Haven chuckles, “Of course she is. No one sees driders in this day and age.”
“You didn’t seem to mind me too much.”
“We grew up together, Sol.” Haven says, exasperated. “Don’t worry, she’ll be fine.”
I don’t feel fine right now. I feel nauseous. I take deep breaths through my nose and out of my mouth until the world stills around me. I sit up, my eyes still closed, and I smile. “Sorry,” I mutter. “This is so incredibly rude of me.”
“Not rude,” Soleil says gently.
“Natural,” Haven pats my shoulders. “Better?”
“Yes, I think so.” I gather up my courage and let my eyes fall open. It’s easier this time, now that the initial shock has worn away.
He smiles at me, his teeth sharp behind his lips, but they don’t seem too dangerous. I still feel myself trembling at the sight of them, against my rational judgment. “So. You’re the roofer?”
“That’s me–are you sure you’re okay?” His eyes are impossibly gentle, and I try to focus on them, but… there are four of them. Six of them? I start to feel dizzy again.
“I’ll be okay,” I lie. “Don’t… arachnes… spin?”
Soleil has the grace not to look offended, smiling sideways at me. “No, not all of us.”

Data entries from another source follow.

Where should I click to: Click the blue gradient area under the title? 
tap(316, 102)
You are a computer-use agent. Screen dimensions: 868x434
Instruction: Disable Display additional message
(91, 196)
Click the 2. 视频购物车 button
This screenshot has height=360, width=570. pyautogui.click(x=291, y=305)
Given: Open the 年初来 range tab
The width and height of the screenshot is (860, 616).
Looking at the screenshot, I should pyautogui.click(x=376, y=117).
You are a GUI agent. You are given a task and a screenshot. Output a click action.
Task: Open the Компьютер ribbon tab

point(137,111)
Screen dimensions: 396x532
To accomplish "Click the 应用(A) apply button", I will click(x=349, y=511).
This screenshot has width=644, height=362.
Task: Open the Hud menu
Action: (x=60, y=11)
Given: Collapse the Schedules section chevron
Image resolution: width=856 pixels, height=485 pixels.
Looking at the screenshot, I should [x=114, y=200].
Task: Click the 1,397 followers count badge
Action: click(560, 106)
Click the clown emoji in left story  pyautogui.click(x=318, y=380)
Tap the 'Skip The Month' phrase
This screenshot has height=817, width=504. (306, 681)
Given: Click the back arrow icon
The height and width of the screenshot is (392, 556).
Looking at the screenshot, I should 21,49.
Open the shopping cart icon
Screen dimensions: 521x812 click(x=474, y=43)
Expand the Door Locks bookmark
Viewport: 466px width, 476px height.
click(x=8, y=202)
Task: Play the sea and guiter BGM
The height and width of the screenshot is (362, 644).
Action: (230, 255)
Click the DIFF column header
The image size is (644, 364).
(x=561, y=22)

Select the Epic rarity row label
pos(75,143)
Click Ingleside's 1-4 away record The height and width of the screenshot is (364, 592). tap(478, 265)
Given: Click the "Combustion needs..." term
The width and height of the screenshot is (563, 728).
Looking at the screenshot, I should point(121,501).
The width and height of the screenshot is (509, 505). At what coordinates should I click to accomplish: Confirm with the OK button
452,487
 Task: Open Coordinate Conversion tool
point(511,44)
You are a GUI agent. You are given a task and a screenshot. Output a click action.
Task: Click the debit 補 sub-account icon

“He’s a scribe,” Haven supplies cheerily.
A pair of large, spindly legs, lift in a shrug around him. “Doesn’t pay the bills. I make more money fixing peoples’ roofs.”
“Great, uh… what was your name?”
“Soleil, Miss Whitman,” he crosses an arm over his middle and bows over it, his silky black hair cascading over his shoulder in the process.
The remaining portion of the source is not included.